Short stories with cats set in mainly in TOKYO
Talking Location With Elizabeth Lowry – CORNWALL and DORSET
23rd April 2022
TalkingLocationWith.... Elizabeth Lowry, author of The Chosen – Cornwall and Dorset, England
The Chosen, my novel about Thomas Hardy’s fraught marriage to his first wife, Emma, opens in Dorset in 1912. For twenty years Em and Tom, now in their 70s, have been living in virtual isolation from each other at Max Gate, the large house on the outskirts of Dorchester which he built for her. Once Em was intensely involved in his work, acting as his copyist and daily support; not least in the writing of Tess of the d’Urbervilles, the novel that made his name. But their marriage has long since soured, to the point where they occupy separate rooms and no longer speak. And then quite unexpectedly, one November morning, Emma dies.
In the days that follow Hardy, still stunned by this sudden loss, discovers a cache of diaries that she had secretly kept about their life together, ominously titled ‘What I Think of My Husband’. He’s thrown into utter confusion and must start re-evaluating his entire marriage – and himself. How did it all go so wrong? Answering this question took me on a journey through Dorset and Cornwall from 1870 to 1912 as I tried to plumb the mysterious spaces between man and wife; memory and grief; life and art.

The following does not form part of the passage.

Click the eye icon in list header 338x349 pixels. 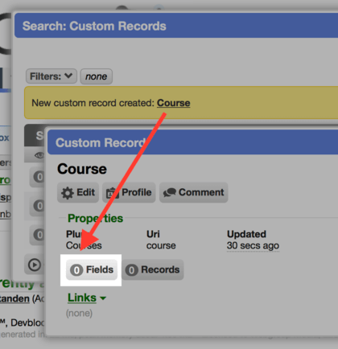[x=39, y=155]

The love story between Thomas and Emma properly begins in the hamlet of St Juliot, near Boscastle. While working as an architect, Hardy (then aged 29) was sent here in March 1870 to make plans for the restoration of the local church. When he arrived he was met at the rectory door by the rector’s pretty, high-spirited sister-in-law. This was his first sight of Emma. Within a week they had fallen in love. Emma would encourage Tom to pursue his dream of abandoning architecture in order to become a writer, defying her family to marry him, as he did his to marry her. The rectory is now an atmospheric B&B where you can stay in ‘Emma’s room’ overlooking the garden, or in ‘Mr Hardy’s room’, with a view of the church.
From St Juliot we travel across counties to the even tinier hamlet of Higher Bockhampton, three miles north-east of Dorchester, in Dorset. Hardy was born here, in a cob-and-lime cottage (today known as Hardy’s Cottage and run by the National Trust) at the edge of the heath. Surrounded by woodland, with its overhanging thatch and apple orchard, it still conjures the isolated rural life that inspired his novels. He wrote his first four published books at a small table under the window of his boyhood bedroom, and only finally left the cottage to marry Emma in 1874.
A short detour to the Blackmore Vale area of Dorset takes us to Sturminster Newton. The newly married Thomas and Emma spent two ‘idyllic’ years together in this small market town. They rented a semi-detached house, Riverside Villa, overlooking the River Stour, where Emma often wrote to Tom’s dictation. The house is privately owned – look for the blue plaque – but you can follow in Hardy’s footsteps by taking his daily walk along the riverbank to the iron footbridge, and back towards the old mill.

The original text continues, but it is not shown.